[Data records]
* * *

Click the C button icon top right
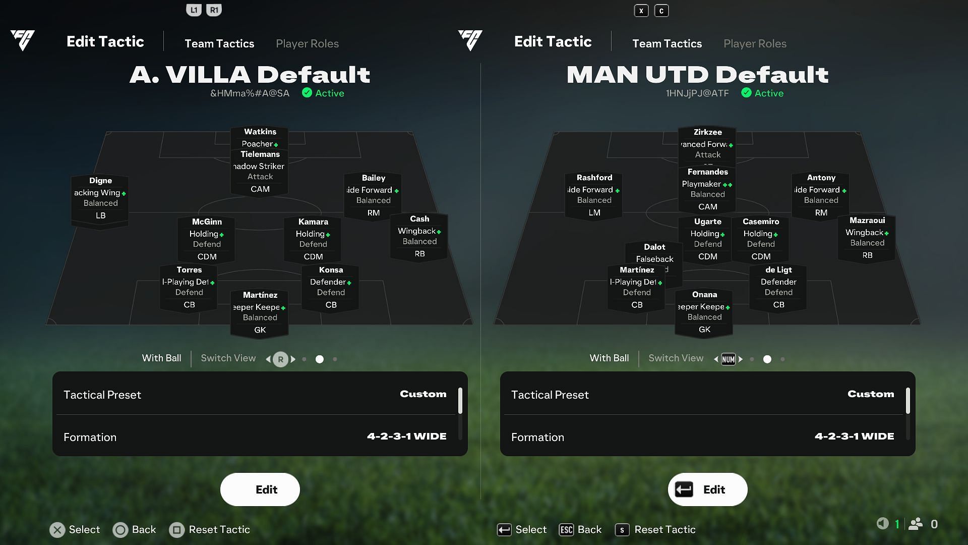Image resolution: width=968 pixels, height=545 pixels. [x=661, y=10]
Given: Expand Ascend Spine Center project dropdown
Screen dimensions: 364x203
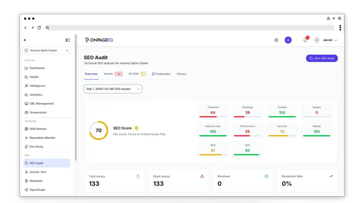Looking at the screenshot, I should [47, 50].
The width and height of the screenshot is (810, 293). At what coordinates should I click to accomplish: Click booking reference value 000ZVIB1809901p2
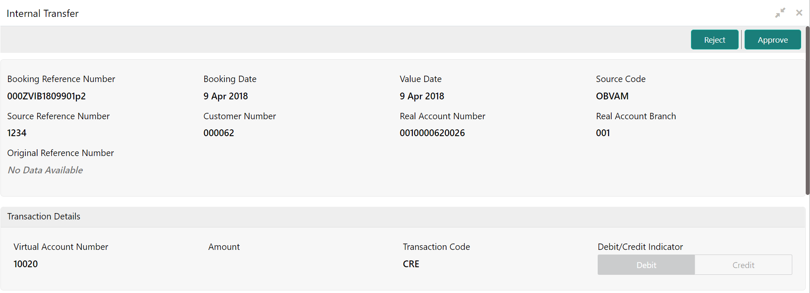(x=46, y=96)
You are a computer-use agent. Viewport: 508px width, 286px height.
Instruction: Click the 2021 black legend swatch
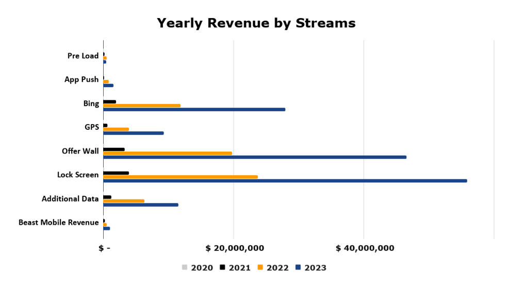222,267
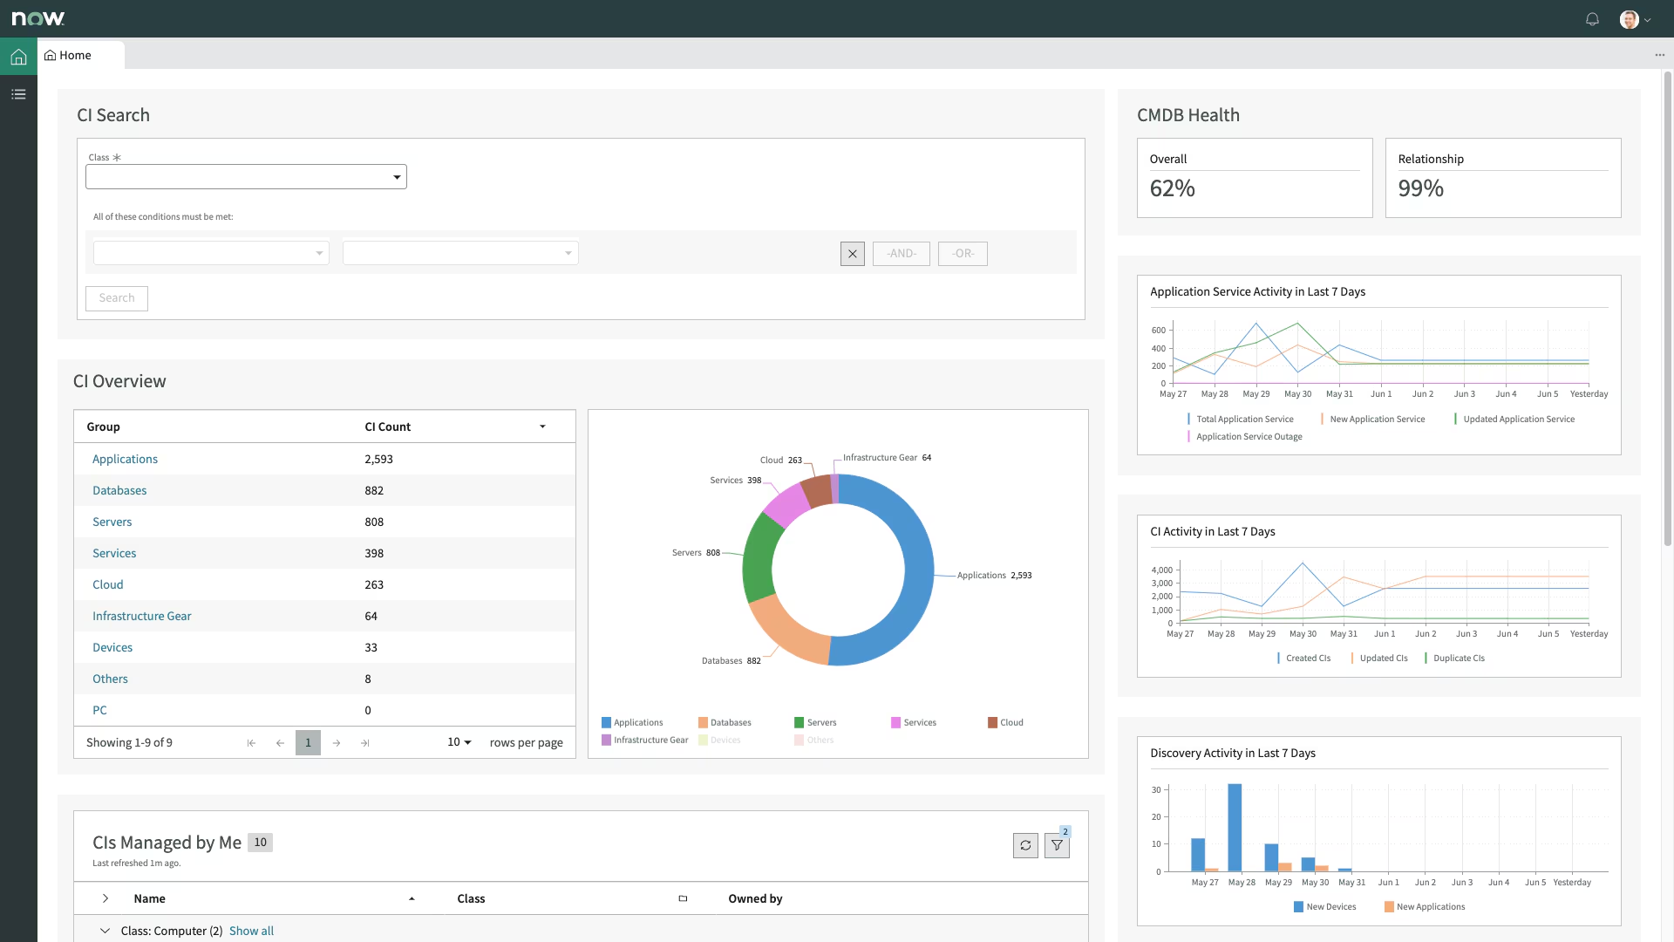
Task: Click the -AND- condition toggle button
Action: coord(902,253)
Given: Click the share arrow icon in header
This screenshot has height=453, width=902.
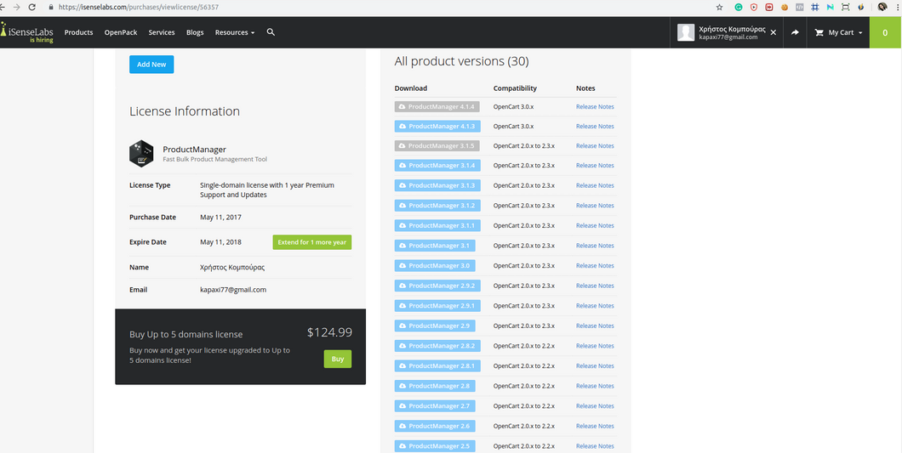Looking at the screenshot, I should (x=795, y=32).
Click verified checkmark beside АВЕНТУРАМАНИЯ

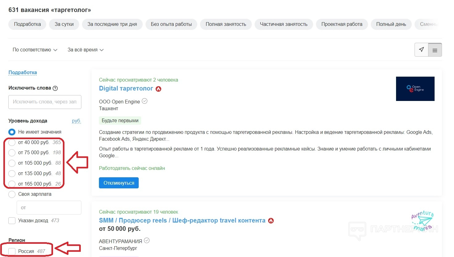(x=147, y=240)
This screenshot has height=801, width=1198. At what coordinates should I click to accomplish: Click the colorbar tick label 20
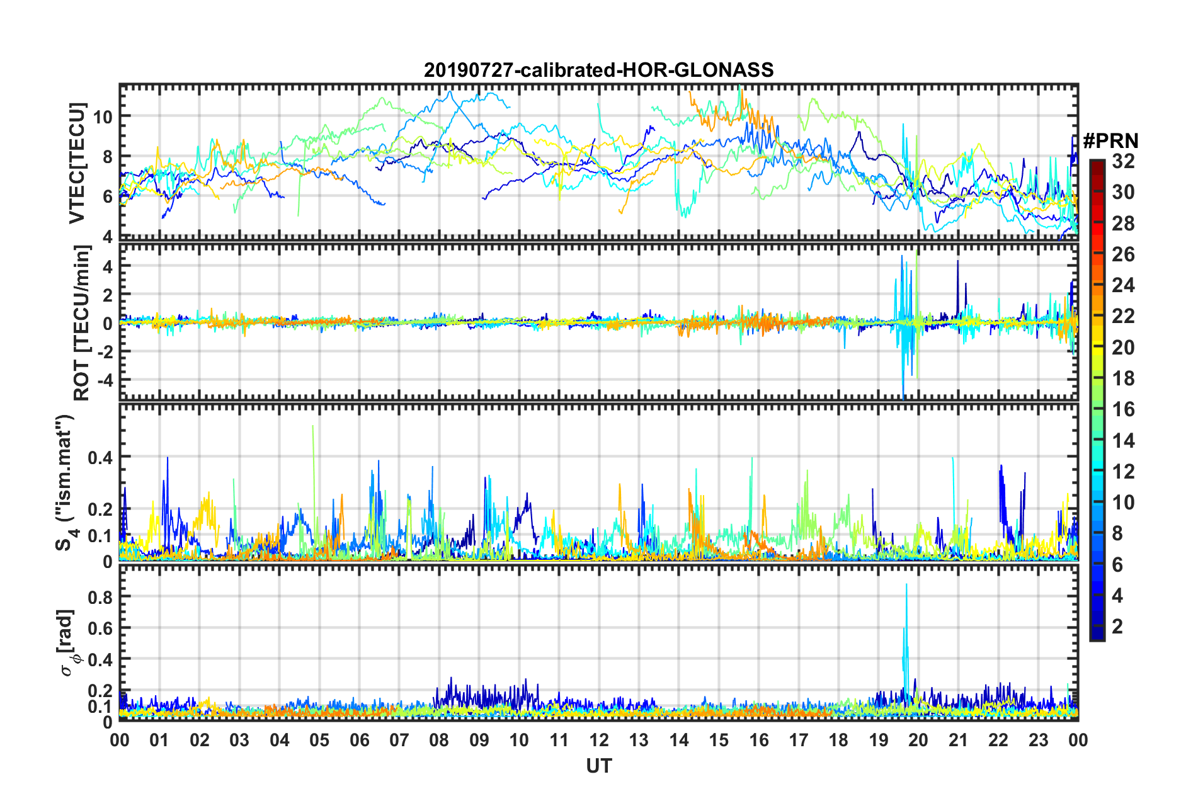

* * *

What you should do: Return exactly, and only, the lines that run from the line containing "This screenshot has height=453, width=902." to the last line of the entries above, both ends included, with pictures left out.

Result below:
This screenshot has height=453, width=902.
Looking at the screenshot, I should (x=795, y=32).
Click verified checkmark beside АВЕНТУРАМАНИЯ

(x=147, y=240)
This screenshot has height=801, width=1198. At what coordinates should I click to accomplish: Click the colorbar tick label 20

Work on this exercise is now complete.